There is also a tactile pleasure to the collection that photographs only partly explain. You notice it when lifting a platter, setting down a saucer, or stacking pieces after dinner. The forms have enough character to be memorable in the hand, not just on the table. That is important. The best objects are never only visual. They live through use.
Perhaps the most satisfying thing about Taste is that it makes refinement feel relaxed. It is elegant, but not uptight. Decorative, but not overworked. Distinctive, but not impossible to live with. You can bring it out for a dinner party and feel very put together, or use it for a solo lunch and feel like the main character in a movie about finally getting your life together through better tableware. Is that dramatic? Maybe. Is it also slightly true? Absolutely.
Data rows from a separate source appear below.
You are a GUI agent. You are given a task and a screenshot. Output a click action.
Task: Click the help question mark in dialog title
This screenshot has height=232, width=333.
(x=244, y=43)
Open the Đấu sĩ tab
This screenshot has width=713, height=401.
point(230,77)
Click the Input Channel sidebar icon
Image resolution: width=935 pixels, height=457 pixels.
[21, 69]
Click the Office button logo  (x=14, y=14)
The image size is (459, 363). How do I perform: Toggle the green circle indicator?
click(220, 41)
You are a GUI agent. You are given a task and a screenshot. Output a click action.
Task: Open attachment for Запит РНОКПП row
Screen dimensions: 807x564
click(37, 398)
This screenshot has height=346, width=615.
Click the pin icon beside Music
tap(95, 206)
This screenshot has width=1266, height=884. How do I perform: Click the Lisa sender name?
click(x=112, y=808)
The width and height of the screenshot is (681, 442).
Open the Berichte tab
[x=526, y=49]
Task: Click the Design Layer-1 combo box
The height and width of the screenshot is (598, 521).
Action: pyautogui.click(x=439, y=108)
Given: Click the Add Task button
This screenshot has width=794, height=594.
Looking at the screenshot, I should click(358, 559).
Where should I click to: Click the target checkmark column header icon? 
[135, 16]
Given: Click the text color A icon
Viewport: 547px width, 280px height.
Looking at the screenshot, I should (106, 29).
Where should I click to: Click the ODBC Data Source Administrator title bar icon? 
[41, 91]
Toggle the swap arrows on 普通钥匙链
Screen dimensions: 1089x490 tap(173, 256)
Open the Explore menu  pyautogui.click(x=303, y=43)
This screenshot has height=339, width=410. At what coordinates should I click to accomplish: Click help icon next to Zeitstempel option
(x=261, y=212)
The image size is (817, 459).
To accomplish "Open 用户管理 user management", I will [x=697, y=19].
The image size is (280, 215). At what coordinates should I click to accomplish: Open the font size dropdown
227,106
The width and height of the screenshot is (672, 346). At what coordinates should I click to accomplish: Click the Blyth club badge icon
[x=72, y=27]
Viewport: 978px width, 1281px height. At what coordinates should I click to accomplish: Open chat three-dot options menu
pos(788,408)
In the end, the experience of Taste by Paola Navone is not about perfection. It is about atmosphere, pleasure, and the kind of visual intelligence that improves ordinary rituals. It turns serving into styling, eating into noticing, and everyday meals into something just a little more generous. That is not a bad trick for a white porcelain plate.
Final Thoughts
Taste by Paola Navone succeeds because it understands something many tabletop collections forget: utility and emotion are not opposites. The best dinnerware does more than hold food. It shapes how a meal feels. This collection brings together historical reference, modern restraint, sculptural form, and just enough wit to keep everything from becoming solemn.
If you love tableware that looks immaculate but still feels alive, Taste deserves attention. It is elegant without being icy, expressive without being loud, and refined without demanding a formal dining room or a butler named Geoffrey. That alone earns it a place at the table.